Pertanto, sussiste l’interesse dell’imprenditore che ha partecipato alla procedura a contestare la suddivisione in lotti, poiché l’illegittima ripartizione incide sulla possibilità di realizzare un’effettiva apertura alla concorrenza nel particolare mercato.
L’interesse a ricorrere non è integrato solo dal conseguimento del c.d. bene o utilità “finale”, ma si declina anche nel perseguimento di un interesse “mediano”, connesso alla caducazione dell’intero procedimento e all’eventuale nuovo esercizio del potere, veicolante l’utilità gradata consistente nella chance di un esito favorevole del procedimento rinnovato.
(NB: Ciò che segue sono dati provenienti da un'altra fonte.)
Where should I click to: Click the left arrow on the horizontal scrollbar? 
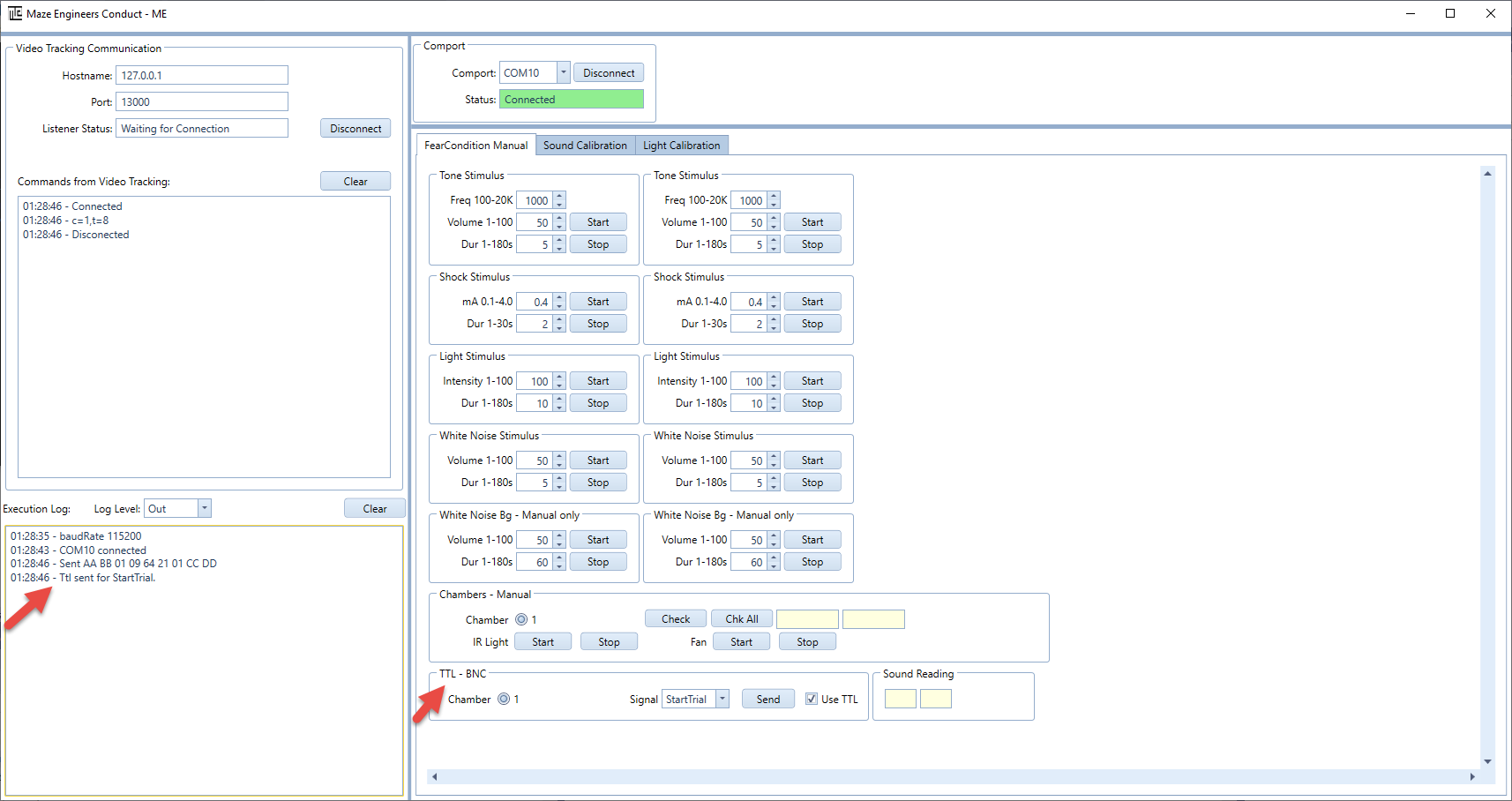tap(434, 776)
Ai fini della sussistenza dell’interesse a ricorrere, nella declinazione ora prospettata, è sufficiente che la chance esista, non potendosi pretendere che essa oltrepassi anche una soglia di probabilità definita ex ante (su tali profili, Consiglio di Stato sez. III, 3 marzo 2020, n. 1564), fermo restando che la chance si configura quale utilità intermedia autonomamente tutelata (cfr. Corte Costituzionale, sentenza n. 271 del 13 dicembre 2019).
Insomma, è meritevole di tutela ed integra la condizione dell’azione contestata l’interesse strumentale del concorrente che potrebbe ottenere un vantaggio dalla ripetizione della gara, in seguito al suo annullamento.>>.
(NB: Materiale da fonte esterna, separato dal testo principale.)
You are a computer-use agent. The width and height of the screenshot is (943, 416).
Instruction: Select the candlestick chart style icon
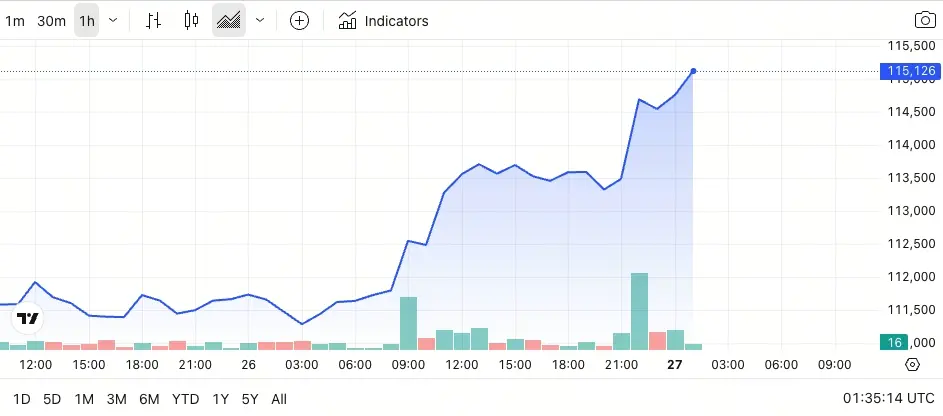point(192,20)
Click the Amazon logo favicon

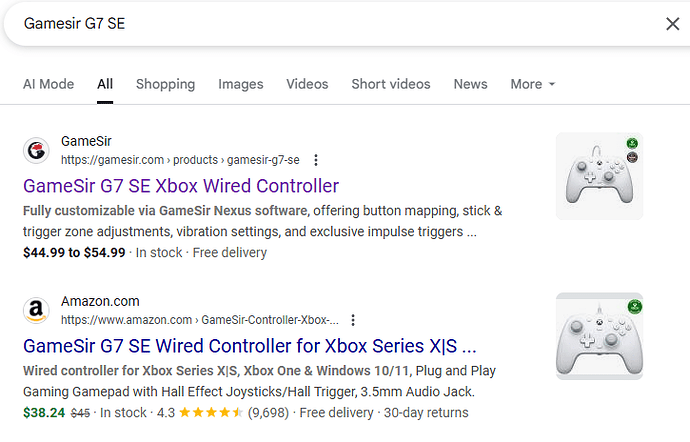click(36, 311)
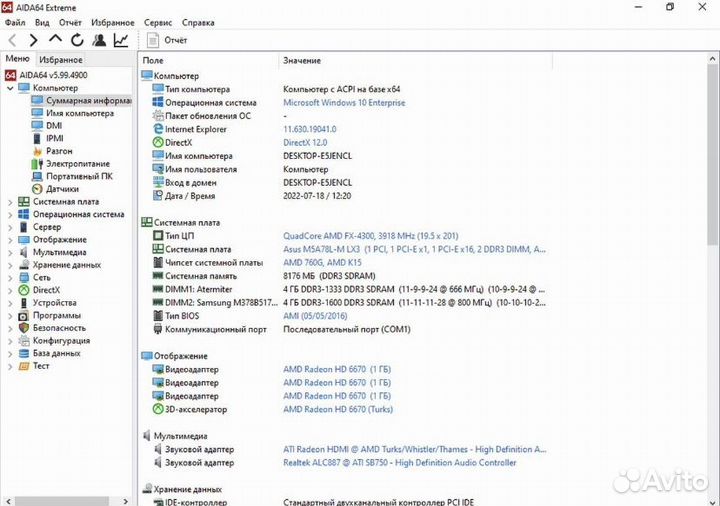Select Разгон in the tree

click(59, 151)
TAR Lombardia, Milano, Sez. I, n. 2265 del 18 ottobre 2021.
La decisione è consultabile sul sito istituzionale della Giustizia Amministrativa, sezione decisioni e pareri.


Il TAR Milano,
preso atto:
- che un Comune aveva notificato l’avviso di emanazione del permesso di costruire, informando l’interessato che l’inizio dei lavori sarebbe stato subordinato all’ottenimento dei necessari atti di assenso da parte delle Amministrazioni competenti in materia di tutela ambientale, il tutto a valle dell’esecuzione del piano di indagine ambientale;
- che il giorno successivo alla notifica dell’avviso è stato adottato il nuovo P.G.T.;
- che il Comune ha quindi comunicato l’avvio del procedimento di verifica di compatibilità del permesso di costruire con le previsioni del P.G.T. adottato nonché l’impossibilità di procedere alla notifica del richiesto permesso di costruire, concludendo che il permesso di costruire relativo all'avviso di cui sopra non era divenuto efficace, in quanto lo stesso non era stato ritirato/notificato entro la data di adozione del P.G.T;
precisa:
- che l’applicazione delle misure di salvaguardia di cui all’art. 12, comma 3, del DPR 380/2001 è riferita agli interventi edilizi che siano ancora oggetto di valutazione da parte dell’Amministrazione comunale al momento dell’adozione del nuovo piano, non applicandosi le misure di salvaguardia anche ad interventi edilizi già autorizzati prima del sopravvenire del nuovo strumento urbanistico;
- che nella specie si controverte intorno ad una valutazione – trasfusa in un atto che avrebbe espresso, a prescindere dalle prescrizioni apposte, un assenso all’intervento in questione – che sarebbe stata, in pratica, superata per effetto dell’adozione, il giorno seguente, di una nuova disciplina urbanistica;
- che nel caso di specie, il permesso di costruire deve invece considerarsi rilasciato con l’avvenuta notifica dell’avviso di rilascio;
- che non si può far prevaricare il comportamento materiale che pone fine al procedimento (la consegna; il ritiro del permesso) sulla manifestazione di volontà dell’Amministrazione;
- che, in conclusione, il permesso di costruire – che pure compendia profili istruttori complessi – non deve sottostare nella fattispecie alla sopravvenuta verifica di compatibilità con la nuova disciplina urbanistica.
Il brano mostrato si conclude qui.